[start of Document excerpt]

How to implement an efficient bidirectional hash table?
Asked Answered
R

8

135

Python dict is a very useful data-structure:

d = {'a': 1, 'b': 2}

d['a'] # get 1

Sometimes you'd also like to index by values.

d[1] # get 'a'

Which is the most efficient way to implement this data-structure? Any official recommend way to do it?

Reciprocate answered 23/7, 2010 at 13:38 Comment(6)
If you prefer, we can assume that values are immutable as well as keys are.Reciprocate
What would you return for this dict: {'a' : 1, 'b': 2, 'A' : 1 }Talus
@PaulMcGuire : I would return {1: ['a', 'A'], 2: 'b'}. See my answer for such a way to do it.Elena
Note to moderator: this is not a duplicate of https://mcmap.net/q/168772/-two-way-reverse-map-duplicate. The latter has 1) very vague wording 2) no MCVE 3) only deals with the case of the bijective map (see first comment in this question), which is a lot more restrictive than this actual question, which is more general. So I think marking it as duplicate is here, in this particular case, misleading. If really one should be a duplicate of another, it should be the contrary as this one here covers the general case whereas the other (see answers) doesn't cover the non-bijective case.Elena
@Elena It should return {1: {'a', 'A'}, 2: 'b'}Spiral
This question is more than ten years old, but I am reading it for the first time now. You might find inspiration in the Java library Google Guava. They have a class HashBiMap that is worth reading. (I assume a similar structure could be implemented in Python.) The documentation clearly outlines edge cases and how they are handled. Ref: github.com/google/guava/blob/master/guava/src/com/google/common/…Bathos
E
106

Here is a class for a bidirectional dict, inspired by Finding key from value in Python dictionary and modified to allow the following 2) and 3).

Note that :

    1. The inverse directory bd.inverse auto-updates itself when the standard dict bd is modified.
    1. The inverse directory bd.inverse[value] is always a list of key such that bd[key] == value.
    1. Unlike the bidict module from https://pypi.python.org/pypi/bidict, here we can have 2 keys having same value, this is very important.

Code:

class bidict(dict):
    def __init__(self, *args, **kwargs):
        super(bidict, self).__init__(*args, **kwargs)
        self.inverse = {}
        for key, value in self.items():
            self.inverse.setdefault(value, []).append(key) 

    def __setitem__(self, key, value):
        if key in self:
            self.inverse[self[key]].remove(key) 
        super(bidict, self).__setitem__(key, value)
        self.inverse.setdefault(value, []).append(key)        

    def __delitem__(self, key):
        self.inverse.setdefault(self[key], []).remove(key)
        if self[key] in self.inverse and not self.inverse[self[key]]: 
            del self.inverse[self[key]]
        super(bidict, self).__delitem__(key)

Usage example:

bd = bidict({'a': 1, 'b': 2})  
print(bd)                     # {'a': 1, 'b': 2}                 
print(bd.inverse)             # {1: ['a'], 2: ['b']}
bd['c'] = 1                   # Now two keys have the same value (= 1)

[end of Document excerpt]
[start of Records for processing]

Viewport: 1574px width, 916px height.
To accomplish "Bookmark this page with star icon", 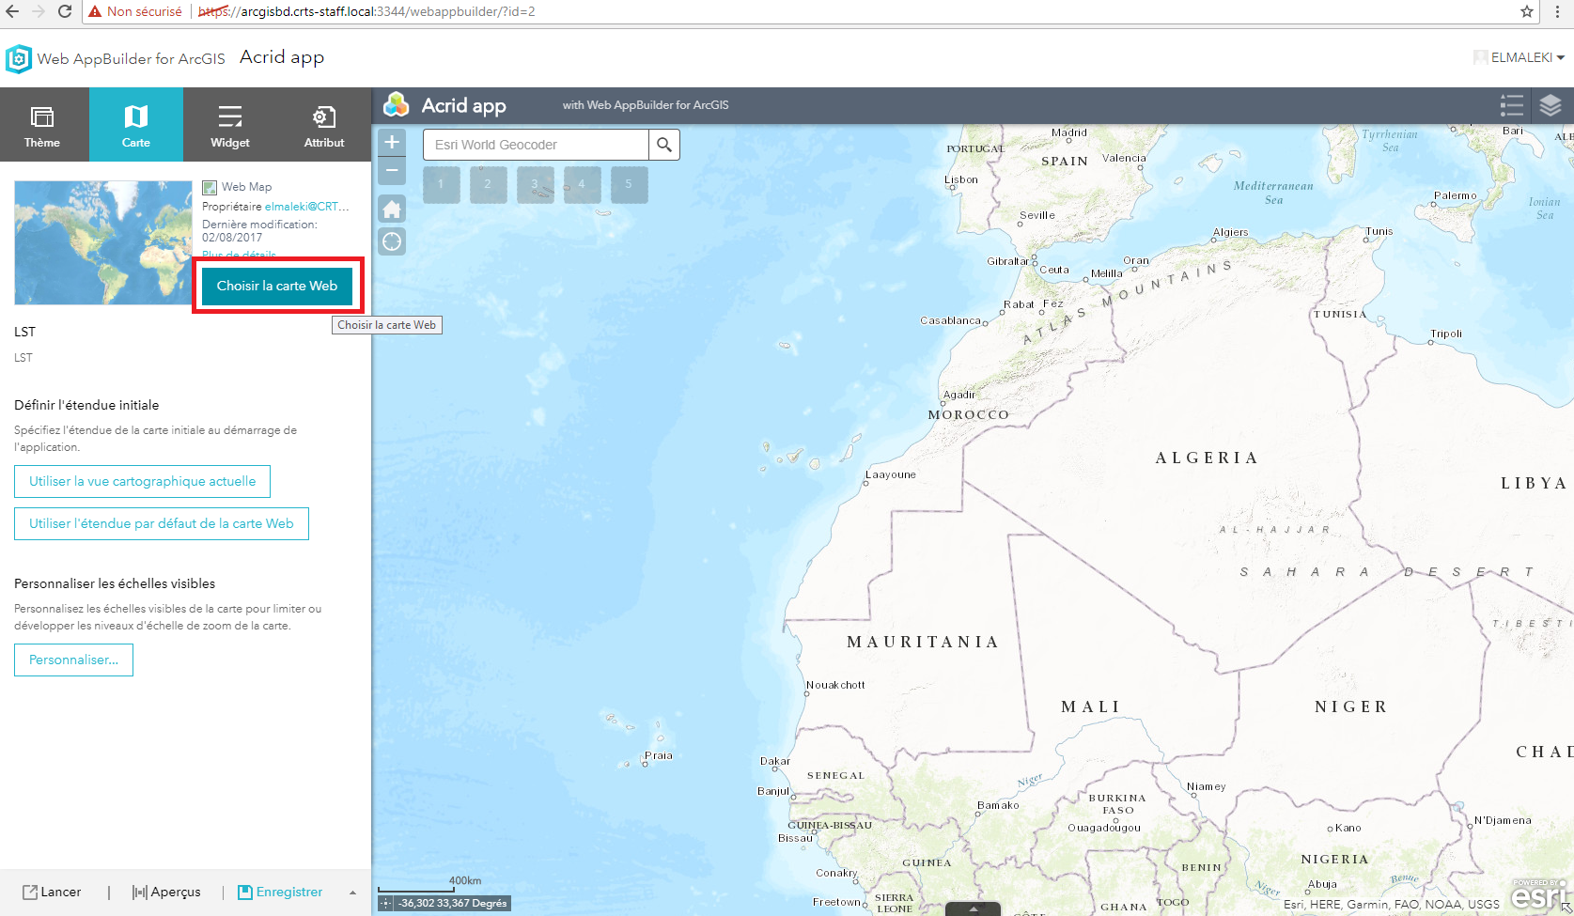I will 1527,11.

[end of Records for processing]
[start of Records for processing]

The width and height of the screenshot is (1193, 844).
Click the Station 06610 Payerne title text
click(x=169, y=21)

[end of Records for processing]
[start of Records for processing]

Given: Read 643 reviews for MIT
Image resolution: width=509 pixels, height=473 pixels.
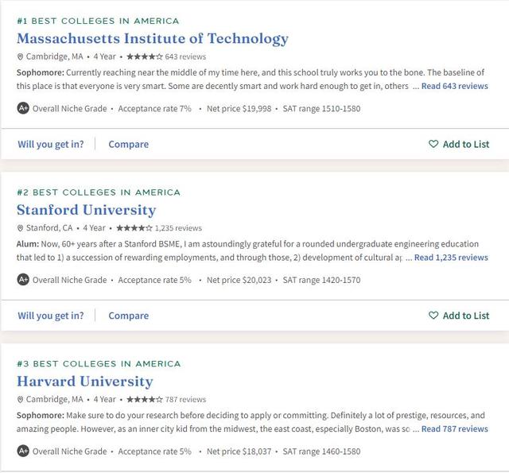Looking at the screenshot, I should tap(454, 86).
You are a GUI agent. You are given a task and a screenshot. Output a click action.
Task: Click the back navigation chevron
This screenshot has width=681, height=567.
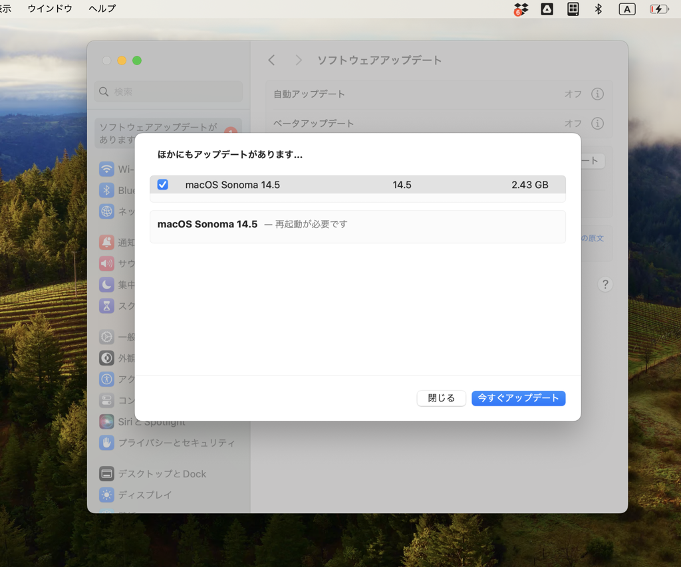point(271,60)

[end of Records for processing]

Directives:
(a) In the thread on bidirectional hash tables, restate the comment beginning "Note to moderator" more briefly as a list, keeping its main points.
(b) Put the entries from the line with "Given: Read 643 reviews for MIT" up to and including the line with "point(271,60)" into a two-column CSV with the columns instruction and response. Give one row per entry with its text and its answer, each in one quoted field with line breaks turned into spaces, and leave the pictures out.

Exercise solutions:
(a)
- This question is not a duplicate of the linked question on a two-way reverse map.
- The linked question has very vague wording.
- It has no MCVE.
- It only deals with a bijective map, which is far more restrictive than the general case asked about here.
- Marking this question as a duplicate would therefore be misleading.
- If one must be a duplicate of the other, it should be the reverse, because this question covers the general case and the other does not cover the non-bijective case.

(b)
instruction,response
"Given: Read 643 reviews for MIT Image resolution: width=509 pixels, height=473 pixels.","Looking at the screenshot, I should tap(454, 86)."
"You are a GUI agent. You are given a task and a screenshot. Output a click action. Task: Click the back navigation chevron This screenshot has width=681, height=567.","point(271,60)"